Could you output, word for word, the stretch of the Cooloola hike account below from "The last day" through "the whole hike."?

READING PASSAGE:
***
The walk out of Dutgee was really nice because some of it was along the Noosa River. I was a bit worried about it though, not just because it was another long day, but because I had to cross the Cooloola Sandpatch. I wasn’t sure how easy this would be because it’s a massive desert-like bowl of sand in the middle of nowhere and I’d heard it can be difficult to see where you’re meant to go to get across it. I’d brought my compass, like the map said you should do, but I didn’t end up needing it. The sandpatch was the highlight of the trip. I could’ve easily spent an entire day there clambering around, and I fantasised how I could come back and do just that at some point in the future. My mates on the trail bikes had done some work here too, even though QPWS had put in a gate and a cavaletti to keep them out.

This tree was likely part of the forest engulfed by the mobile sand many years ago.

The last day was the nicest part of the walk. There were some great views and the vegetation was really beautiful. It was also the easiest section of the whole hike.
***
DATA PROVIDED:
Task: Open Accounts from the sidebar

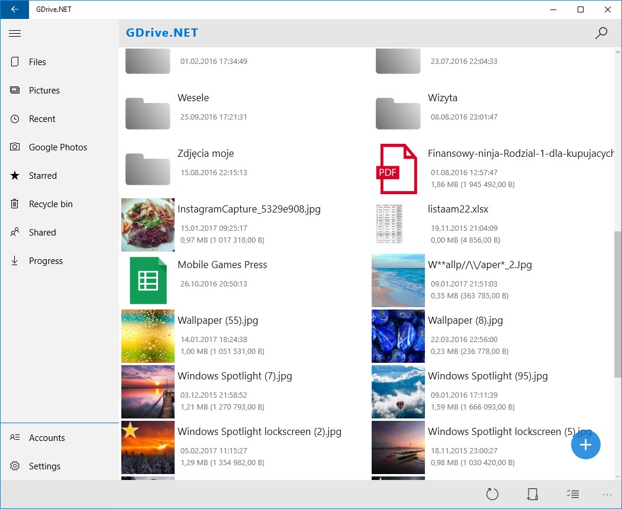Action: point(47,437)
***
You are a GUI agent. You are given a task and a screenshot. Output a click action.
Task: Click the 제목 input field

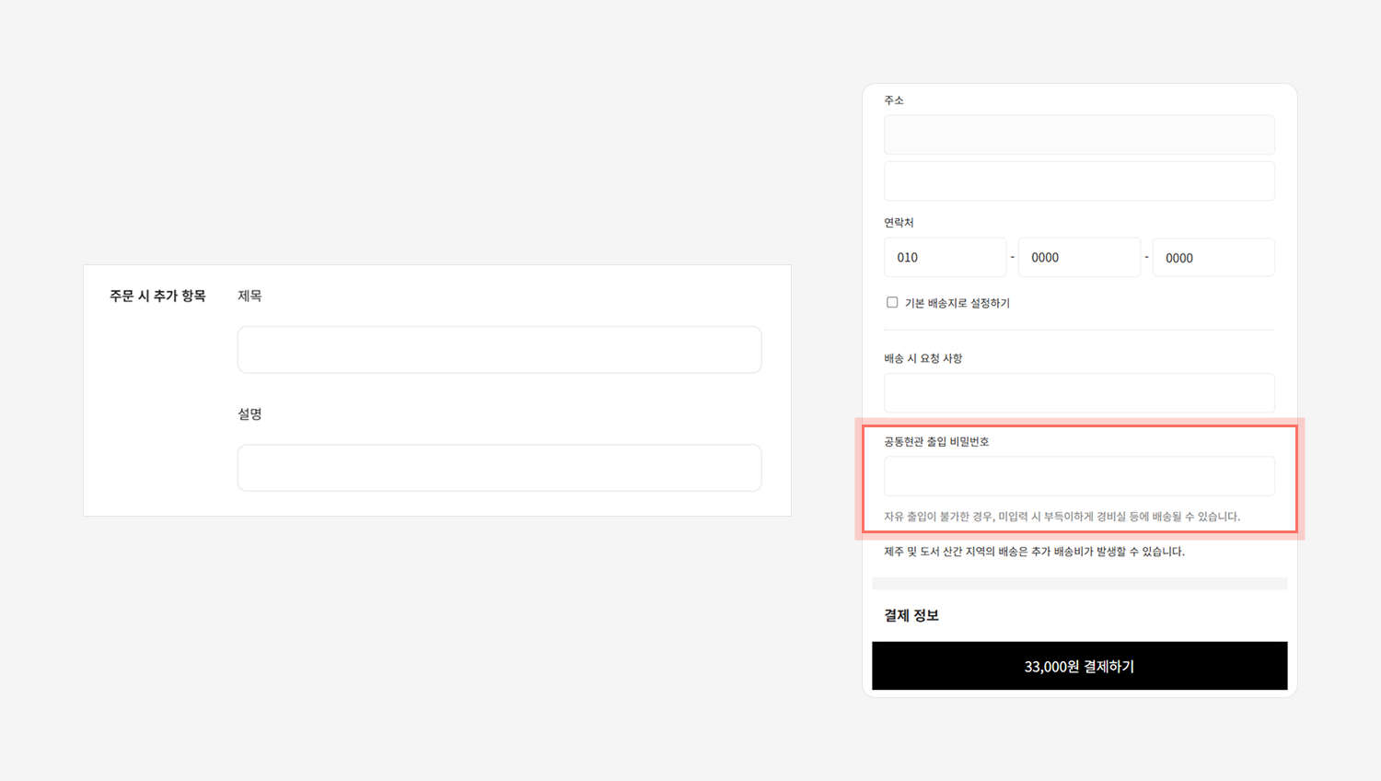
***
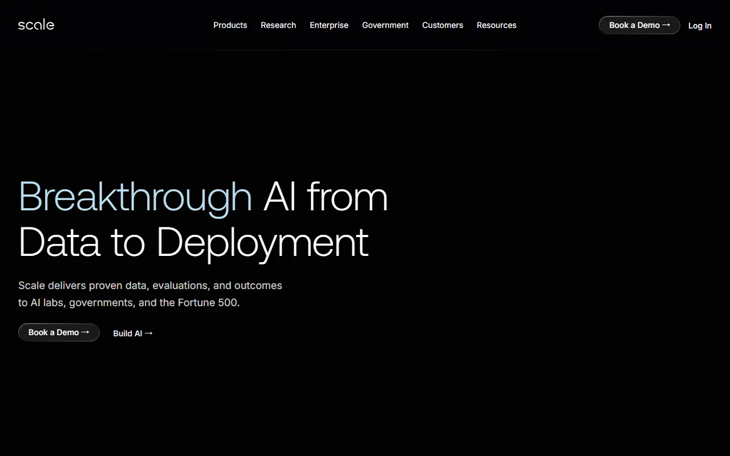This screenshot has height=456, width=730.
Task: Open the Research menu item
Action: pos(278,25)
***
EXERCISE RESULT:
The last day was the nicest part of the walk. There were some great views and the vegetation was really beautiful. It was also the easiest section of the whole hike.